A study published in JAMA Network Open describes the utility of multi-level machine learning models in estimating the risk of delay between cancer diagnosis and treatment initiation in a large group of cancer patients.
Study: Development of a Multilevel Model to Identify Patients at Risk for Delay in Starting Cancer Treatment. Image Credit: Peshkova / Shutterstock.com
Background
Cancer patients with poor socioeconomical background and those living in low-resource neighborhoods often experience delays in treatment initiation after diagnosis, which significantly affects clinical outcomes.
The timely implementation of effective treatments can be achieved by identifying patients who are at an increased risk of health disparities. This must be accompanied by improvements in care coordination and patient navigation services; however, these approaches are resource intensive. Thus, a more effective approach would be identifying patients who are at a greater risk of diagnostic delays and subsequently targeting them for timely treatment.
In the current study, scientists evaluate whether machine learning models incorporating clinical and demographic data of cancer patients and neighborhood-level social determinants of health data can be used to identify patients who are at a greater risk for treatment initiation delay.
About the study
The researchers investigated the predictive efficacy of four different machine learning models, including group least absolute shrinkage and selection operator, Bayesian additive regression tree, gradient boosting, and random forest. Adult patients with breast, lung, colorectal, bladder, or kidney cancer who were diagnosed between 2013 and 2019 and subsequently treated at Fox Chase Cancer Center in Philadelphia were included in the study.
Patient data related to cancer diagnosis-first treatment interval, health and demographic characteristics including race, ethnicity, laboratory findings, and comorbidities, as well as neighborhood-level health variables, were incorporated into the machine learning models.
Based on a previous observation that a 60-day delay between diagnosis and treatment initiation can increase cancer mortality, scientists investigated whether these models can predict the likelihood of a treatment delay of more than 60 days after diagnosis.

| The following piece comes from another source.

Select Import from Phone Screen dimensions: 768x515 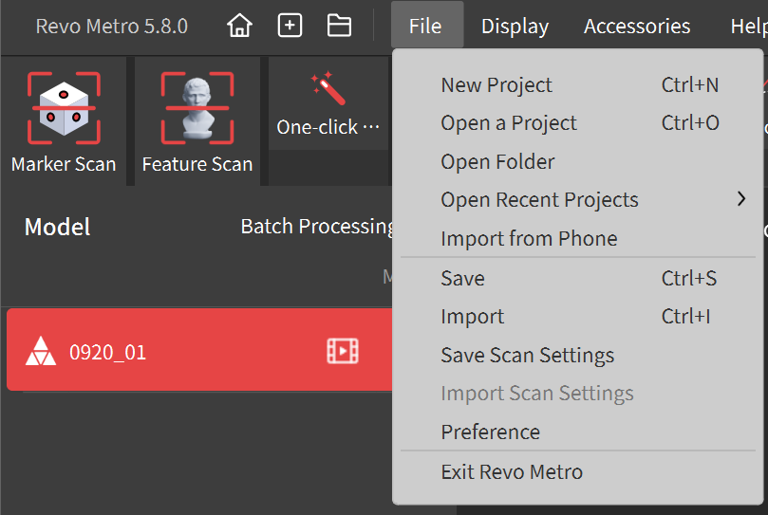(529, 239)
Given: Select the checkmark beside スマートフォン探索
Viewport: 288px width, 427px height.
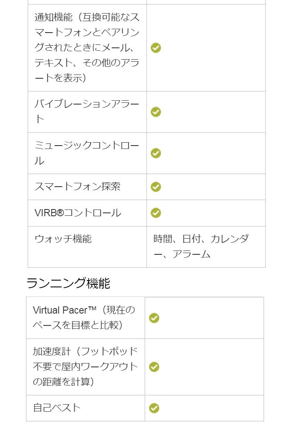Looking at the screenshot, I should [156, 187].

Three factors, including discrimination, calibration, and interoperability, were applied to select the optimal machine learning model for the study analysis. This led to the selection of group least absolute shrinkage and selection operator (LASSO) as the final model.
Important observations
A total of 6,409 patients were included in the study, 14% of whom belonged to the most socioeconomically deprived neighborhoods. About 25% of the study cohort experienced a delay of more than 60 days between cancer diagnosis and treatment initiation.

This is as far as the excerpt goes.